With the above out of the way, there's no real reason left to run
regular executables with bwrap(), so those are moved back to be
executed using run(). The above changes also remove the need for
bwrap_cmd(), so it is merged back with bwrap() again.
One nasty caveat of overmounting /usr ourselves at the start of
execution is that some python modules are loaded dynamically and we
need to make sure this has happened before we start overmounting /usr.
Finally, this commit also gets rid of running the image build in a
subprocess. Instead, after doing the build and doing the final tools
tree mount for the image we're going to boot/qemu/ssh into, if we're
going to do an unprivleged operation, we change uid/gid to the invoking
user.
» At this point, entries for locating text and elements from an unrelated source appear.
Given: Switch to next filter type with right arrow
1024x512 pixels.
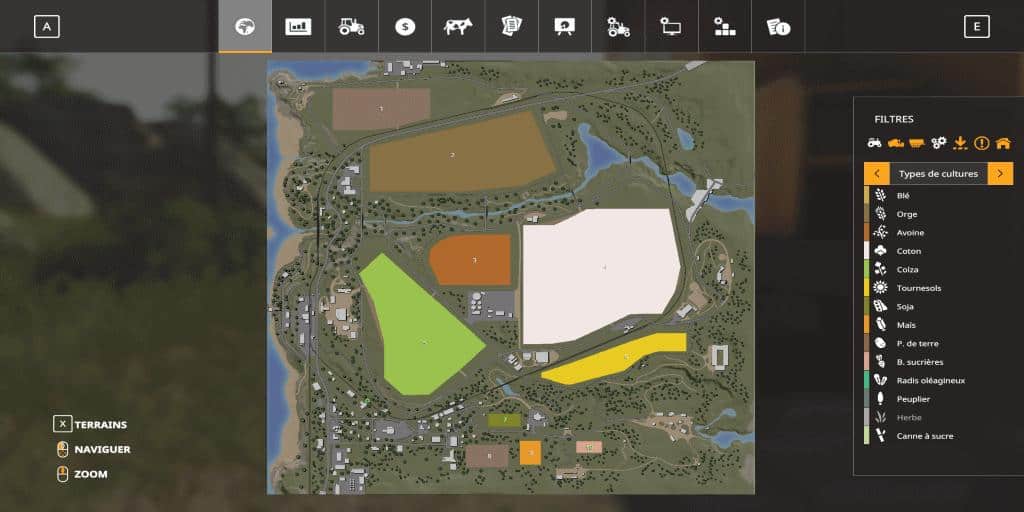Looking at the screenshot, I should pyautogui.click(x=1000, y=174).
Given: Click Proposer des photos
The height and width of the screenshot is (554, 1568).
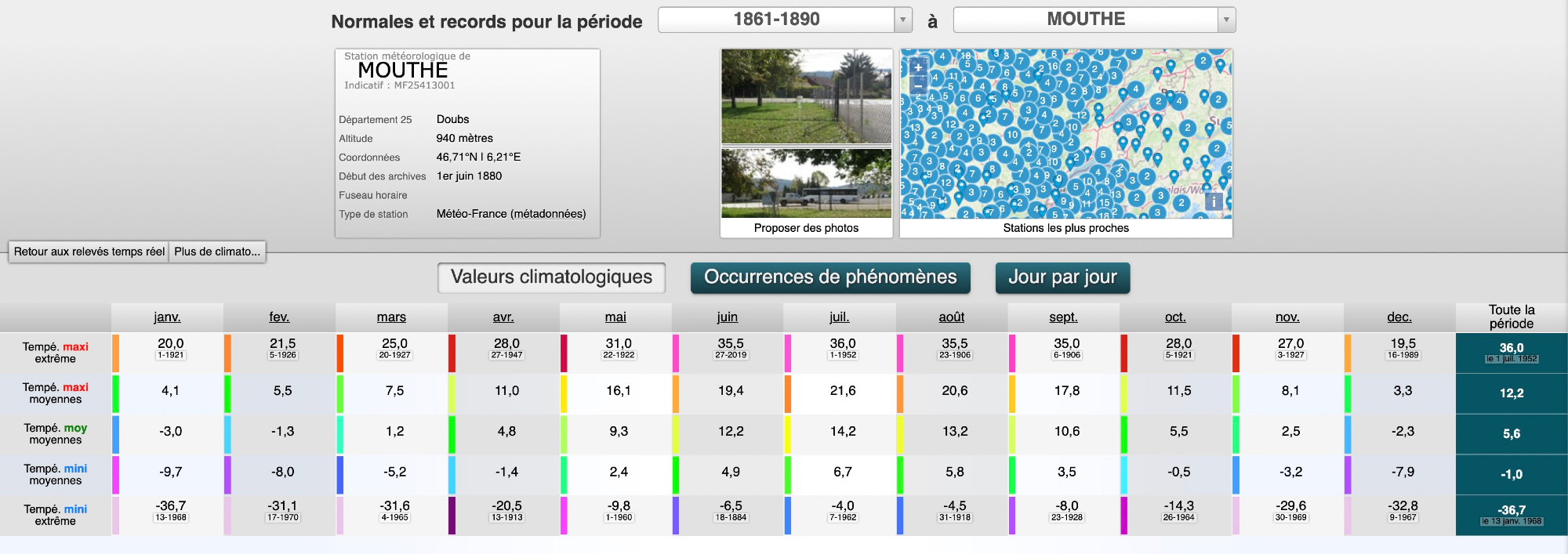Looking at the screenshot, I should 806,228.
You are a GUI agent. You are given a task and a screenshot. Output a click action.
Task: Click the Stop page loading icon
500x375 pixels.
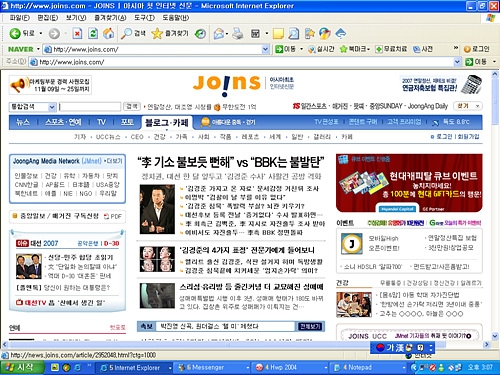pos(77,33)
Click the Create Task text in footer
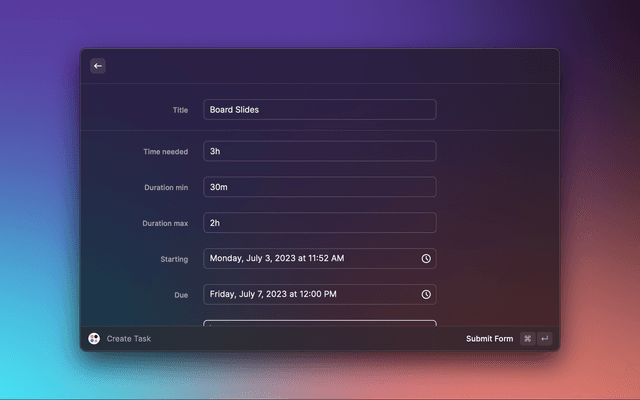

This is more or less the same as running these operations unprivileged
outside of the user namespace.
For boot/shell, these only run privileged, so we check beforehand
that we're running as root, and this doesn't change after become_root(),
so since we're just root all the time, there's no need to run the image
build in a subprocess.
To keep ssh working, we have to trick it into recognizing our user in
the user namespace by overmounting /etc/passwd with a file containing
an entry for the mapped user uid.
We also unify more of the uid/gid handling in run_verb() in general.